• **Task directions**
Pull from the records every line that contains the string "field", matching case exactly, and copy each such line unchanged.

• **Task data**
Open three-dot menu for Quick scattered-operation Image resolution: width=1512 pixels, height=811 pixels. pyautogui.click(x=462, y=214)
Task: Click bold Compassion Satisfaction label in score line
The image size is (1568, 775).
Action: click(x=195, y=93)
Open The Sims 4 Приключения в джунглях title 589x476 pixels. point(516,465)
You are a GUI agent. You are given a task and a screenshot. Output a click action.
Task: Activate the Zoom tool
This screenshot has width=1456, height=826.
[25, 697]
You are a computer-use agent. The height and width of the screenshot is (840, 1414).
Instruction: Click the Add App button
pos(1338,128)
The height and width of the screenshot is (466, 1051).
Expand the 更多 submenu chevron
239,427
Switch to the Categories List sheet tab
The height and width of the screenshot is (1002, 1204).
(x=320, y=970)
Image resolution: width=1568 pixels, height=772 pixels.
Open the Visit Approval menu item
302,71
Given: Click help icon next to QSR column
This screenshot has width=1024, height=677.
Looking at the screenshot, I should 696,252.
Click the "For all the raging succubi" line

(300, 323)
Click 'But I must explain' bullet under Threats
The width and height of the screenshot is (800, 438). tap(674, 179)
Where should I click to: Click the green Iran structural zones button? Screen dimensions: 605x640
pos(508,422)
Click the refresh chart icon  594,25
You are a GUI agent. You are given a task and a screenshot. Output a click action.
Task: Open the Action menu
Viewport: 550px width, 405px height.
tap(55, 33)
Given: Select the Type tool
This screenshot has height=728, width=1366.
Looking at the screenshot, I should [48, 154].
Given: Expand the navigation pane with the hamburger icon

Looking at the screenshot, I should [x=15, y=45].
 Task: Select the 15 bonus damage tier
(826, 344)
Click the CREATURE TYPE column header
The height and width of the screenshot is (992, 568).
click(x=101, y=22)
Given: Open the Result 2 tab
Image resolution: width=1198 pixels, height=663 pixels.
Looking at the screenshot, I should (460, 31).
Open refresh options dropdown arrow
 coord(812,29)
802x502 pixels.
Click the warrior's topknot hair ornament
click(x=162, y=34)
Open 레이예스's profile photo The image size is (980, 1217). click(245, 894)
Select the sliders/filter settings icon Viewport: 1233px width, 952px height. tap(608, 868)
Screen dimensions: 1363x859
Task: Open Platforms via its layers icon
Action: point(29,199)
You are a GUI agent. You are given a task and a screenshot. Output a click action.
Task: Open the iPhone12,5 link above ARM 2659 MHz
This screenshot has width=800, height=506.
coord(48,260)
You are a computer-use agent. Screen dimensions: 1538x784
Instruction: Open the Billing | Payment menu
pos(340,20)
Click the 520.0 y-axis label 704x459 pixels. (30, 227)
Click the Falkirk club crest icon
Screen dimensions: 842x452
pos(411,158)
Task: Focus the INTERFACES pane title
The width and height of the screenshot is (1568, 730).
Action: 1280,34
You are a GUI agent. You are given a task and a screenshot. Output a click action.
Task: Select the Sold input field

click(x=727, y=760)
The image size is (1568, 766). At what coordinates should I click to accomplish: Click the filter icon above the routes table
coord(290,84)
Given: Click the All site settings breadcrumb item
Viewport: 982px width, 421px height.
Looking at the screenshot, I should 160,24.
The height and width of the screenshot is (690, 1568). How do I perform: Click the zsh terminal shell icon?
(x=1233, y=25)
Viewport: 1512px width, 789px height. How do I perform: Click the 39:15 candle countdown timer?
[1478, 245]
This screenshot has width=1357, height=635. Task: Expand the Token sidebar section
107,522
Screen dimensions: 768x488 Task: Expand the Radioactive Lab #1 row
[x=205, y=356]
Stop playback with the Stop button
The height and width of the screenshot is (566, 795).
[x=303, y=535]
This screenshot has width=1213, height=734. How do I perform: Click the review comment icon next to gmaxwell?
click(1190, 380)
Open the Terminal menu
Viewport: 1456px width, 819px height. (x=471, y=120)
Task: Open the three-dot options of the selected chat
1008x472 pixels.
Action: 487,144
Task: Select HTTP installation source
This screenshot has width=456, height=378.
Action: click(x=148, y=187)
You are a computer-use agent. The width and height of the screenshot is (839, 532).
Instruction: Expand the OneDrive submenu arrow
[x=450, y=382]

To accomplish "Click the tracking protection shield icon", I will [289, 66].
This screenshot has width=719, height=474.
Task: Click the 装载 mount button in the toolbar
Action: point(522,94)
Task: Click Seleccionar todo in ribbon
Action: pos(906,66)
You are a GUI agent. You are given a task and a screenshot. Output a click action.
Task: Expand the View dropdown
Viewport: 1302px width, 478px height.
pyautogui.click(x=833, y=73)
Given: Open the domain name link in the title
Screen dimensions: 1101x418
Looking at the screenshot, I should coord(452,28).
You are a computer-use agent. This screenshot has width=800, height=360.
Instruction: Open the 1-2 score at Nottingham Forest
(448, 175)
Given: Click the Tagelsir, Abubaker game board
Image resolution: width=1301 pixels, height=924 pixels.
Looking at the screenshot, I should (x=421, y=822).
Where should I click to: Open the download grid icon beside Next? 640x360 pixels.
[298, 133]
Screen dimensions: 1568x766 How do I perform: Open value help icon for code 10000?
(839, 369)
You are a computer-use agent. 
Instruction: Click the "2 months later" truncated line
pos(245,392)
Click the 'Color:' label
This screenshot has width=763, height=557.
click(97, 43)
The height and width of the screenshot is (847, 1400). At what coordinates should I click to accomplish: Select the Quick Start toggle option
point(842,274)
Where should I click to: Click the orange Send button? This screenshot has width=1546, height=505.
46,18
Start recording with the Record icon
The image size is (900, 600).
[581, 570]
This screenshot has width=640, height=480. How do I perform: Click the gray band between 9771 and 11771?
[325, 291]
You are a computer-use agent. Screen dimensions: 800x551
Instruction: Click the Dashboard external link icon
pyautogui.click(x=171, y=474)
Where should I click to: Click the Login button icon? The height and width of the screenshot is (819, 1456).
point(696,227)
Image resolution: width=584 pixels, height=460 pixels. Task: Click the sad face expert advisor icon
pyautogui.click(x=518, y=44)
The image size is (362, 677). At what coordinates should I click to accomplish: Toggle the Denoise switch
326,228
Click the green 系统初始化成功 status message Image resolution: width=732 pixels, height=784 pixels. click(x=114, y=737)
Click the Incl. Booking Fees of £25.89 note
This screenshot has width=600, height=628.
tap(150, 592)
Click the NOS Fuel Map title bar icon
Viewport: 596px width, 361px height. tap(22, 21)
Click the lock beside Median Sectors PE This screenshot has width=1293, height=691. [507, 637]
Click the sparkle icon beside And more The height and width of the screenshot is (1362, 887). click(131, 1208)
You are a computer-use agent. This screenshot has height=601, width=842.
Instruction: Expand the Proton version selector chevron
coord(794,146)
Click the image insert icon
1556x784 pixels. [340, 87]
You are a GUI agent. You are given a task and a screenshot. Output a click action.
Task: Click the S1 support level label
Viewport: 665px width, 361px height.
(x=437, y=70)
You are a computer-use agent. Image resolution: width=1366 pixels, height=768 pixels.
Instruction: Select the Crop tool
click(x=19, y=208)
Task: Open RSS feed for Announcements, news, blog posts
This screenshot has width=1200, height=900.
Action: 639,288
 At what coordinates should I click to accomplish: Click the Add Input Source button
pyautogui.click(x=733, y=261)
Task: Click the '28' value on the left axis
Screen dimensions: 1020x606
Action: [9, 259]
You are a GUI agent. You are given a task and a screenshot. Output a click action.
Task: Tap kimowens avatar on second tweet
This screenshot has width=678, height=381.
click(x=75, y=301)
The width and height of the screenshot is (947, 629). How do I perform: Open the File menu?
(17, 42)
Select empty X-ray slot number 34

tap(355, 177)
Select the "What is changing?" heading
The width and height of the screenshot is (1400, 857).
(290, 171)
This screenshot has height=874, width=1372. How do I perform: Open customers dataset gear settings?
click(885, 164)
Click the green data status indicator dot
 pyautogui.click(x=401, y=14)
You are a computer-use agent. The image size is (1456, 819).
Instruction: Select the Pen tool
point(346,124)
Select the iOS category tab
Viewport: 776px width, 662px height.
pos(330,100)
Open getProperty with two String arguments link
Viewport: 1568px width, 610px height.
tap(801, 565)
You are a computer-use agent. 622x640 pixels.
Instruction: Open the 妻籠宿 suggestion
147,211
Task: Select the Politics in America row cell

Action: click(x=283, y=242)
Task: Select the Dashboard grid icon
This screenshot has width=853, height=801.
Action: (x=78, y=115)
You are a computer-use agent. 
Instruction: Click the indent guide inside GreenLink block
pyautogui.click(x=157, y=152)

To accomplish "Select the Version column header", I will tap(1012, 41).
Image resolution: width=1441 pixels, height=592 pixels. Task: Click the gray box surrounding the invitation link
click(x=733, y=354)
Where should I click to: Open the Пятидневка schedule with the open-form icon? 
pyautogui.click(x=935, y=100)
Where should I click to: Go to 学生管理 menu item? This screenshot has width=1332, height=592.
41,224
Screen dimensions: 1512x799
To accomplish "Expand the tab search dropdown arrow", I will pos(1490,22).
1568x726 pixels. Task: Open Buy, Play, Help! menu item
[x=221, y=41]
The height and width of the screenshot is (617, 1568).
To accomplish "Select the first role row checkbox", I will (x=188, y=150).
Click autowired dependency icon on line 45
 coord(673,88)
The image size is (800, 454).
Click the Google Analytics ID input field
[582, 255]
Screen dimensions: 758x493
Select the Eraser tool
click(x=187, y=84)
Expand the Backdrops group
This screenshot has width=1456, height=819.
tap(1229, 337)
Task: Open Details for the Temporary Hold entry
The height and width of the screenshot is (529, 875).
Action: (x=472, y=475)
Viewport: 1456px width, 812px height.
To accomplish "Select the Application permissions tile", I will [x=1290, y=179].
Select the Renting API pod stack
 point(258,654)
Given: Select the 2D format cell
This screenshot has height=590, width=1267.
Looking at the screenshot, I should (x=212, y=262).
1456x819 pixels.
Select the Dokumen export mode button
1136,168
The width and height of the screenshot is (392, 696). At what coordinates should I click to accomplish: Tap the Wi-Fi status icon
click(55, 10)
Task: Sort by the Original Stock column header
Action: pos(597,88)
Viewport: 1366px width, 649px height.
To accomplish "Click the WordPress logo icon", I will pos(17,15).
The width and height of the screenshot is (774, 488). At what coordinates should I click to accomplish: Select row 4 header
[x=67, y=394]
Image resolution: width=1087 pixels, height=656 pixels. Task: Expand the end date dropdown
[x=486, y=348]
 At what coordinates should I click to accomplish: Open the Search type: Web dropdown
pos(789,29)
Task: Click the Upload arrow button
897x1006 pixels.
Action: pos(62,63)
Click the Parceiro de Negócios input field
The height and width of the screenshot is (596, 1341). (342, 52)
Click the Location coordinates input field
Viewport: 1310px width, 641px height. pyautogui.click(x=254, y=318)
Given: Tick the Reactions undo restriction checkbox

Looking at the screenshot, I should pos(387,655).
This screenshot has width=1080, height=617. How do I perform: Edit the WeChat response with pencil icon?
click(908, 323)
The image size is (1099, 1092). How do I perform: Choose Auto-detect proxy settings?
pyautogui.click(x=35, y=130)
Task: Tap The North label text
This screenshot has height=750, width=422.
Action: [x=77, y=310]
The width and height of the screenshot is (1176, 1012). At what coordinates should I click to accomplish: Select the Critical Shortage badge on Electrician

• **Result**
Task: Select the Sold input field
Click the Google Analytics ID input field
Click the Parceiro de Negócios input field
Click the Location coordinates input field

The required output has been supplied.